Attributes are always treated lowercase, but it is common to have camelCase property names. In these situations, an explicit lowercase attribute should be supplied.

Further, camelCase names should ideally be exposed as kebab-case attributes.

Rule Details

This rule enforces that all lit properties have equivalent lower case attributes exposed.
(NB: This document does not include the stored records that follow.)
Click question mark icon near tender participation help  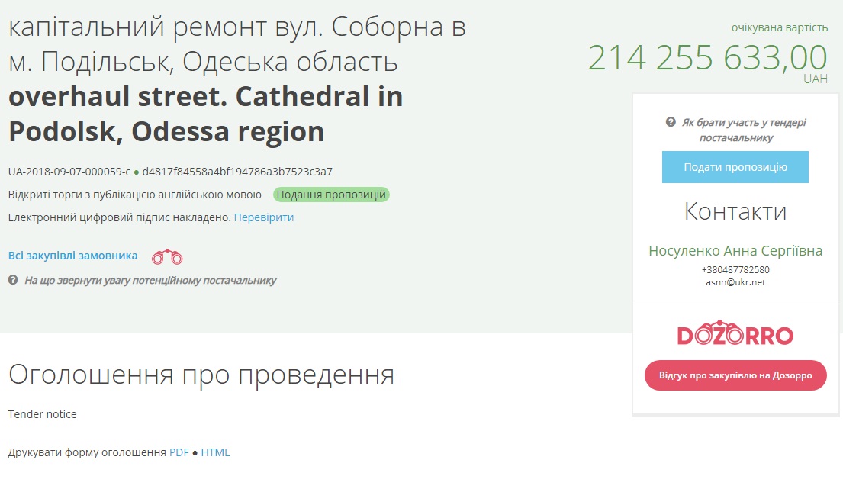pos(671,122)
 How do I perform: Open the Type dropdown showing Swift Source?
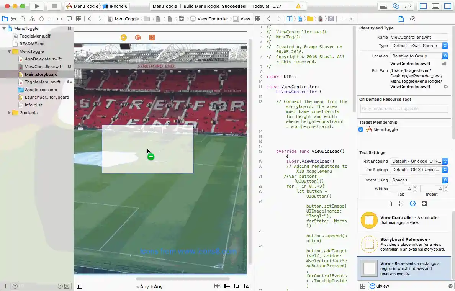point(419,46)
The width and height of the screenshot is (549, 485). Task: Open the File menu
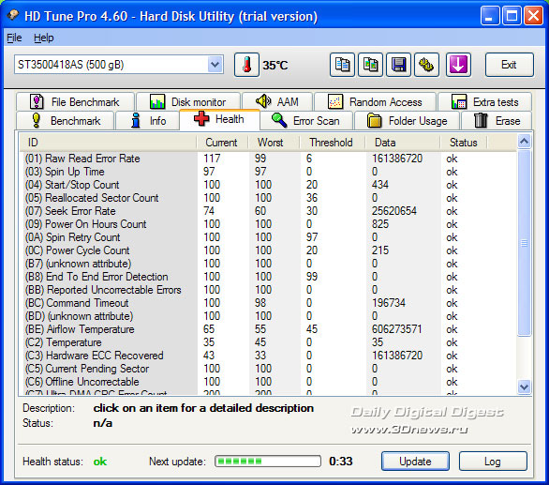(14, 38)
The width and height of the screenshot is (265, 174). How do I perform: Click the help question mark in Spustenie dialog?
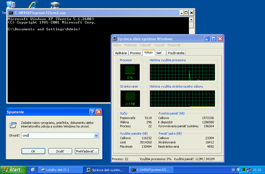(92, 112)
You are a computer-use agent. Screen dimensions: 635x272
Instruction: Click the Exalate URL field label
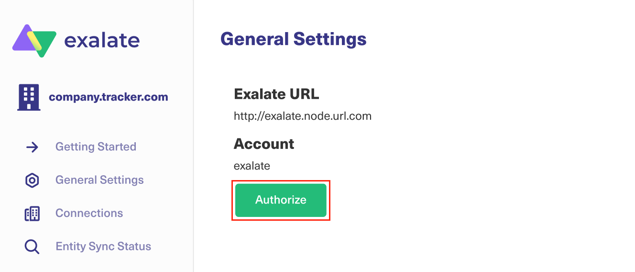click(x=276, y=94)

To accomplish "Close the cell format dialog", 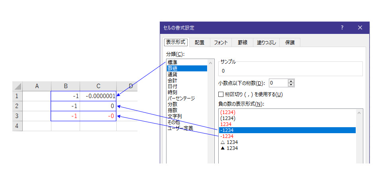I will (360, 28).
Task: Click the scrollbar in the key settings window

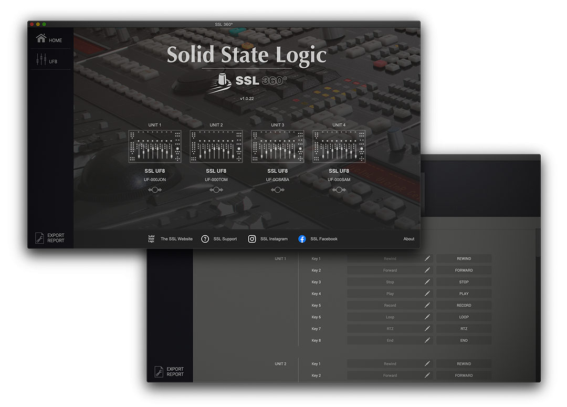Action: click(x=537, y=242)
The following patterns are considered warnings:

// Using decorators:

@property() camelCaseName: string;

// Using a getter:

static get properties() {
  return {
    camelCaseName2: {type: String}
  };
}

The following patterns are not warnings:

@property({attribute: 'camel-case-name'})
camelCaseName: string;

@property({attribute: 'camel-case-other-name'})
camelCaseName: string;

@property()
lower: string;

Options

convention

You can specify a convention to enforce a particular naming convention on element attributes.

The available values are:

  • none (default, no convention is enforced)
  • kebab
  • snake

For example for a property named camelCaseProp, expected attribute names are:

Convention Attribute
none any lower case value
kebab camel-case-prop
snake camel_case_prop

The following patterns are considered warnings with {"convention": "kebab"} specified:

// Should have an attribute set to `camel-case-name`
@property() camelCaseName: string;

// Attribute should match the property name when a convention is set
@property({attribute: 'camel-case-other-name'})
camelCaseName: string;

The following patterns are not warnings with {"convention": "kebab"} specified:

@property({attribute: 'camel-case-name'})
camelCaseName: string;

@property({attribute: false})
camelCaseName: string;

@property()
lower: string;

When Not To Use It

If you prefer other naming conventions for attributes, this rule should not be used.